* _Work to be completed_: Your copy should hold exactly the lines from the one containing "Viewport: 487px width, 323px" through the last line of the entries, and no pictures.

* _Data for analysis_:

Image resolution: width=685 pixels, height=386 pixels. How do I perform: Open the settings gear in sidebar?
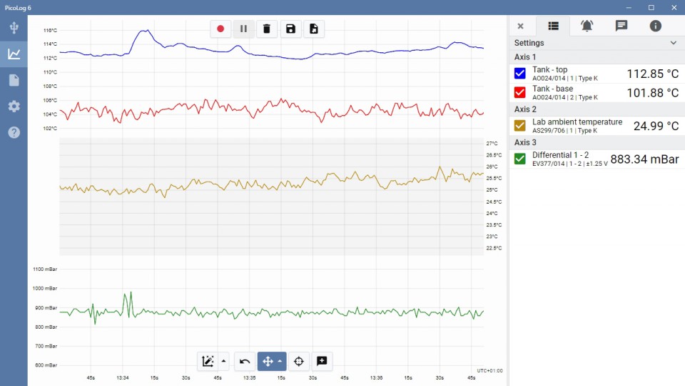click(14, 106)
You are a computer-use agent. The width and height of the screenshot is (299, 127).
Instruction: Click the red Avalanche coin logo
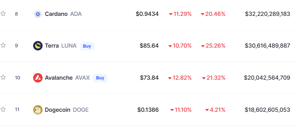pos(38,78)
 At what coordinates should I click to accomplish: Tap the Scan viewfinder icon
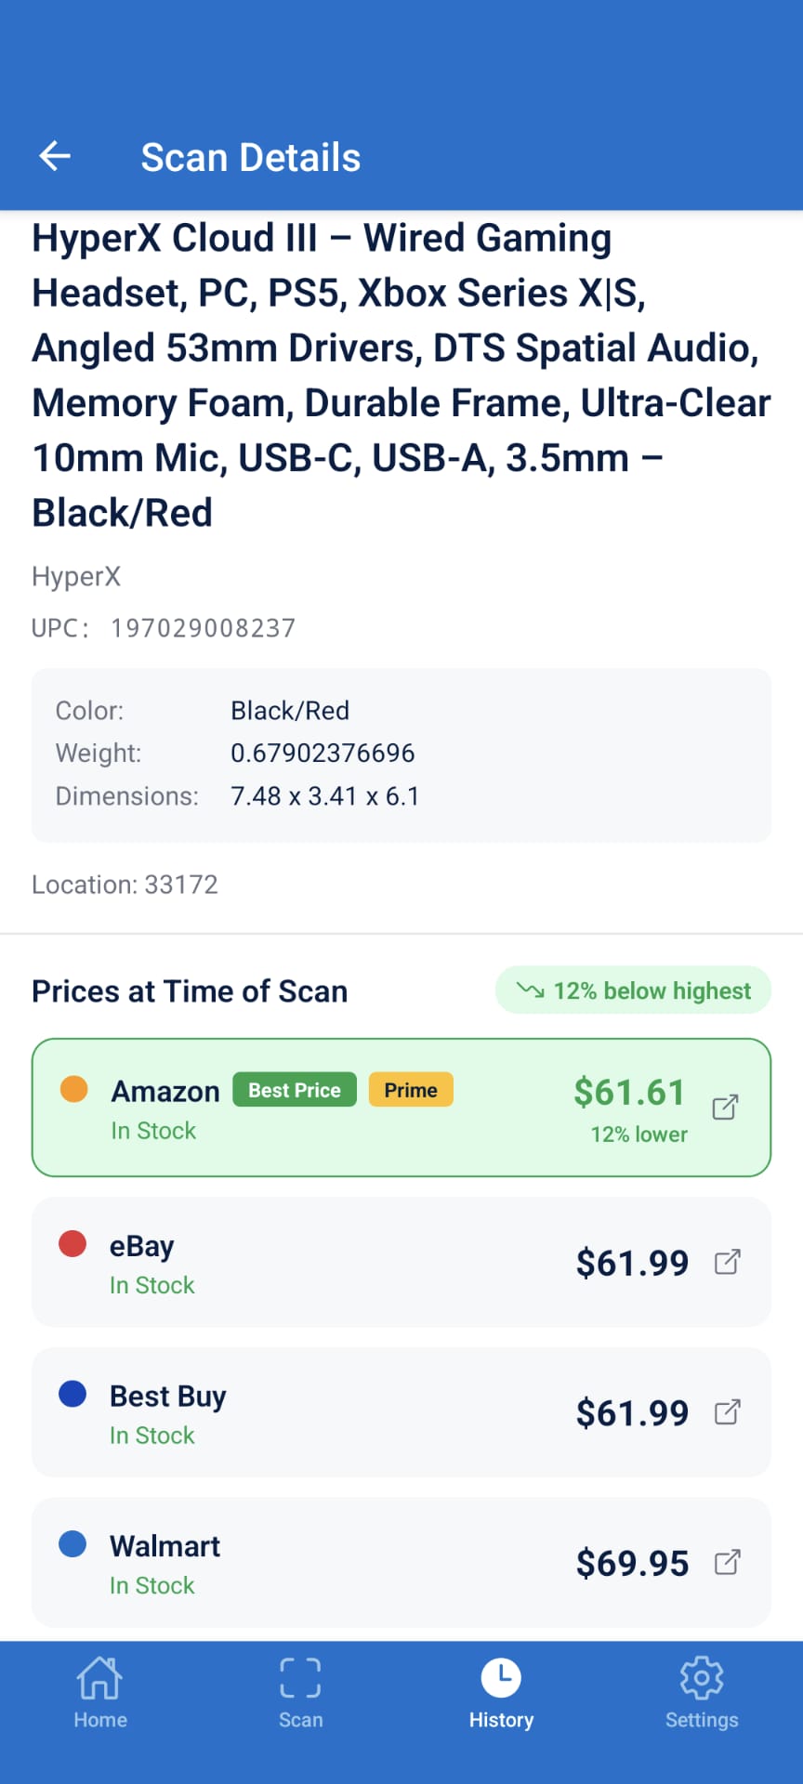click(x=300, y=1678)
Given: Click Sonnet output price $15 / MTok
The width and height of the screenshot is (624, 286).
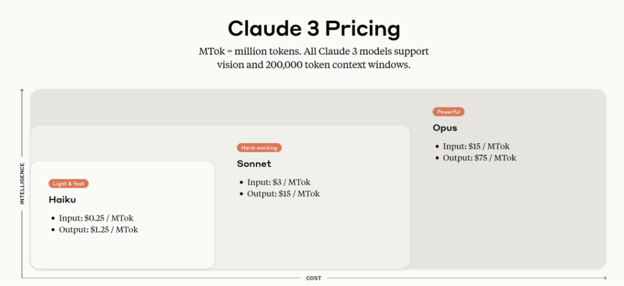Looking at the screenshot, I should pos(283,194).
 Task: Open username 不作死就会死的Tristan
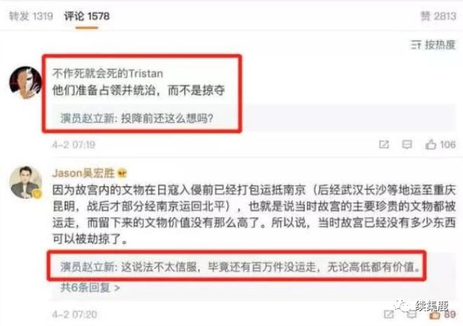coord(107,73)
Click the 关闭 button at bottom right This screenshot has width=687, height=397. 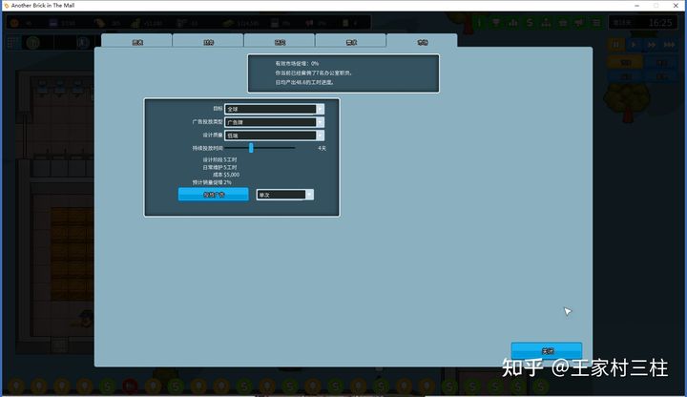(546, 350)
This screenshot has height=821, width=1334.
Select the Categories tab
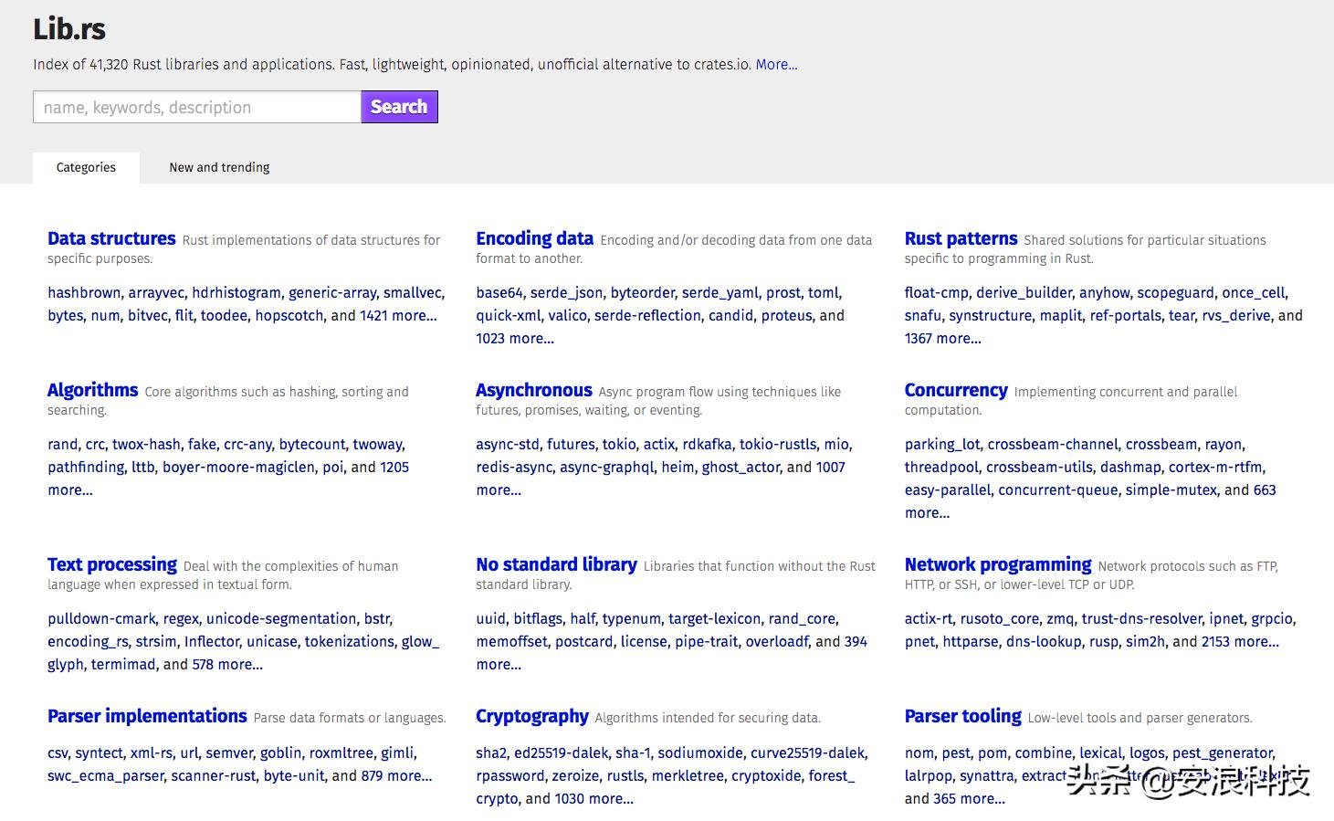coord(86,167)
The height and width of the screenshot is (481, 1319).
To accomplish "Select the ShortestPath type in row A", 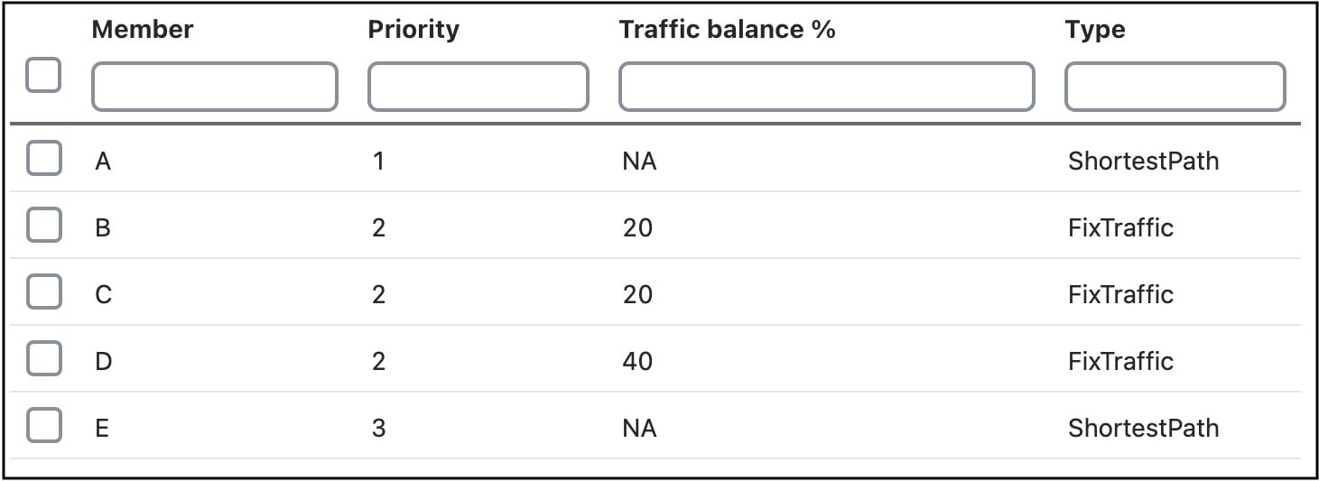I will pos(1144,161).
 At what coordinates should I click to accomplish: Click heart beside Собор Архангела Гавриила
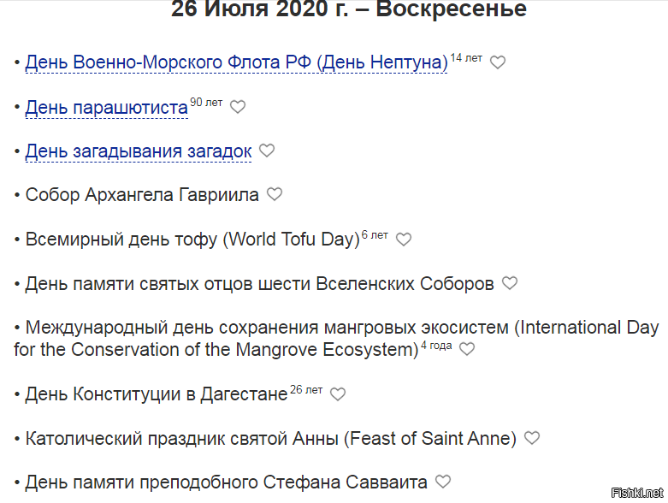(275, 194)
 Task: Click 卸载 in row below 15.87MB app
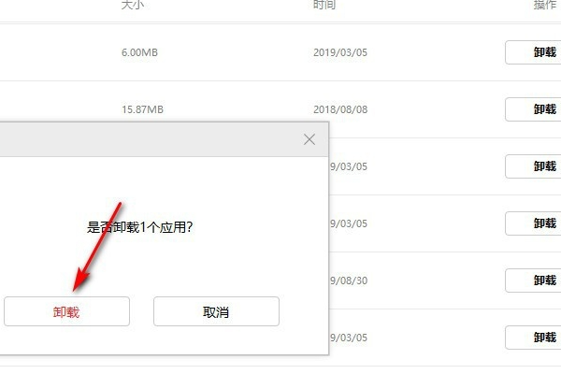point(533,166)
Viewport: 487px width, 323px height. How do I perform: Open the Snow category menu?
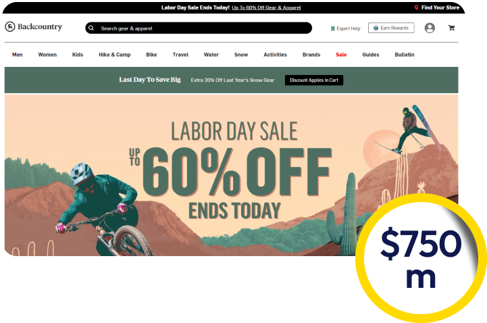241,55
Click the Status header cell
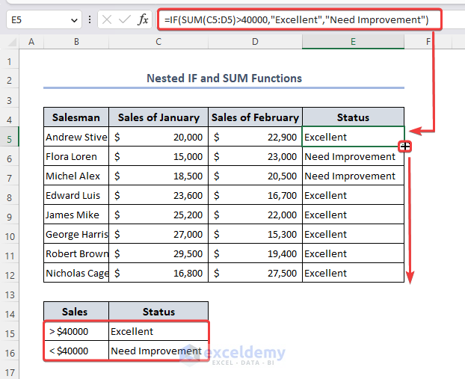This screenshot has width=465, height=379. 353,117
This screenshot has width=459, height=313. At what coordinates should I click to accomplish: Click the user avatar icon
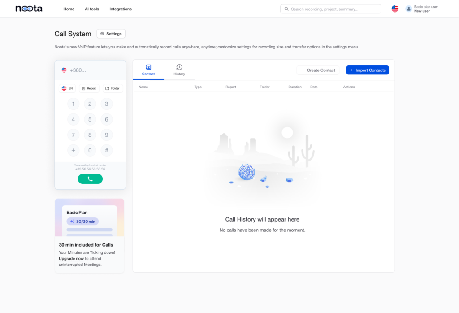point(408,8)
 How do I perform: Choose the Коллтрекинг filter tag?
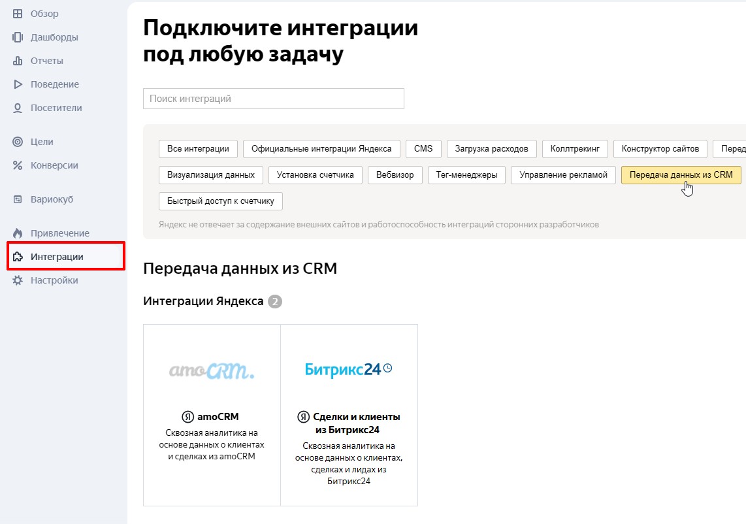[x=575, y=149]
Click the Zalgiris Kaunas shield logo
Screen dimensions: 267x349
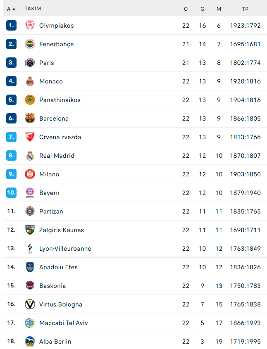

* _Completed exercise_:
Viewport: 487px width, 323px height. How do I perform: Open the Snow category menu?
241,55
Click the Status header cell
This screenshot has width=465, height=379. 353,117
This screenshot has width=459, height=313. At what coordinates should I click to accomplish: Click the user avatar icon
point(408,8)
 How do I perform: Choose the Коллтрекинг filter tag?
[x=575, y=149]
Click the Zalgiris Kaunas shield logo
Screen dimensions: 267x349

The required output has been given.